EXTRAIT FOURNI:
━━━━━━━━━━━━━━━━

(Ou plutôt: Proust et l'asphyxie.
Le manque d'air. Celui trop vicié, en tout cas, de l'appartement de Marcel)
Quand on s'en rend compte, on ne peut sourire à l'idée que SensCritique se soit bâti sur un tel malentendu. La plupart des gens pensent que la note que l'on attribue à une œuvre reflète l'idée que l'on se fait de cette œuvre, alors que c'est très exactement le contraire. La note que l'on donne à un volume de la recherche du temps perdu, par exemple, n'est rien d'autre que la témoin précis de notre propre hauteur par rapport à l'ouvrage. Une photographie nette de notre capacité à apprécier, comprendre, évaluer un monument littéraire, à un moment de notre vie.
En fait d'œuvre, c'est donc nous-mêmes que nous notons.
Un film, un roman, un album, possèdent leur propre valeur qu'aucun critique, aucun amateur éclairé, aucun admirateur, si avisé que l'un ou l'autre puisse être, ne pourra jamais réellement étalonner. Parce que la matière artistique, créée devant nos yeux ou figée depuis des siècles, est à la fois totalement immuable (une fois ecrite, plus une note, plus un mot, plus un plan n'en sera jamais changé -enfin, en général)- et en perpétuelle évolution. Bien plus que par l'évolution des goûts et des époques, c'est par les ramifications secrètes et insoupçonnées des influences, des filiations et des inspirations que les héritages se révèlent, avec des temporalités si asynchrones qu'il faut parfois des cycles infinis pour les percevoir.
C'est ce malentendu, et sans doute rien d'autre, qui est à l'origine des animosités entre membres du site. Quand untel met une note dégradante à un film que nous tenons pour un chef-d'œuvre, nous nous sentons blessés à travers une grandeur prétendument flétrie ou ignorée, alors que celui qui note n'a rien fait d'autre, en vérité, que de rendre public, dans un un grand élan impudique, sa propre indignité à voir la beauté la ou elle se trouve.
Un 10 a un Kurosawa ou un Bergman ne provoque presque jamais de pugilats homériques dans les commentaires d'une critique, non parce que cela est consensuel, mais bien parce que celui qui a attribué cette note a juste montré (ou voulu faire croire à) sa capacité à se hausser, au moins le temps d'un saut de trampoline, à la hauteur de l'oeuvre.
Et donc, ce 6 pour la prisonnière n'est rien d'autre qu'un signe patent de ma petitesse, dont on ne peut qu'espérer qu'elle se montre brève et passagère. En aucun cas celui d'un relâchement de notre bon Marcel.

━━━━━━━━━━━━━━━━

ENSEMBLE DES ENTRÉES:
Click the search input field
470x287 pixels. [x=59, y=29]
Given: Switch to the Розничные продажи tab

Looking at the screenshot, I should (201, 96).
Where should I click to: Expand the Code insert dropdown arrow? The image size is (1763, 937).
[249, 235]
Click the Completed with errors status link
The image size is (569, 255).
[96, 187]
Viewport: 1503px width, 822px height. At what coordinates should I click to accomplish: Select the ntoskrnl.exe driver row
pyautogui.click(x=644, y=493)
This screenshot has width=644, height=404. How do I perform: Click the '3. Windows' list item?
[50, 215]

━━━━━━━━━━━━━━━━

TRAVAIL DEMANDÉ:
**1)** Traduisez en anglais la phrase suivante de l'extrait fourni : « En fait d'œuvre, c'est donc nous-mêmes que nous notons. »
**2)** Redimensionnez les entrées comprises entre la ligne qui contient « Viewport: 1503px width, 822px » et la fin des entrées, ces deux bornes incluses. Recopiez toutes ces lignes, consignes comprises, en multipliant par 1,1 chaque coordonnée donnée dans les réponses et en arrondissant à l'entier le plus proche, les demis étant arrondis vers le haut.

RÉPONSES ATTENDUES:
**1)** When it comes to a work, then, it is ourselves that we are rating.

**2)**
Viewport: 1503px width, 822px height. At what coordinates should I click to accomplish: Select the ntoskrnl.exe driver row
pyautogui.click(x=708, y=542)
This screenshot has width=644, height=404. How do I perform: Click the '3. Windows' list item?
[55, 237]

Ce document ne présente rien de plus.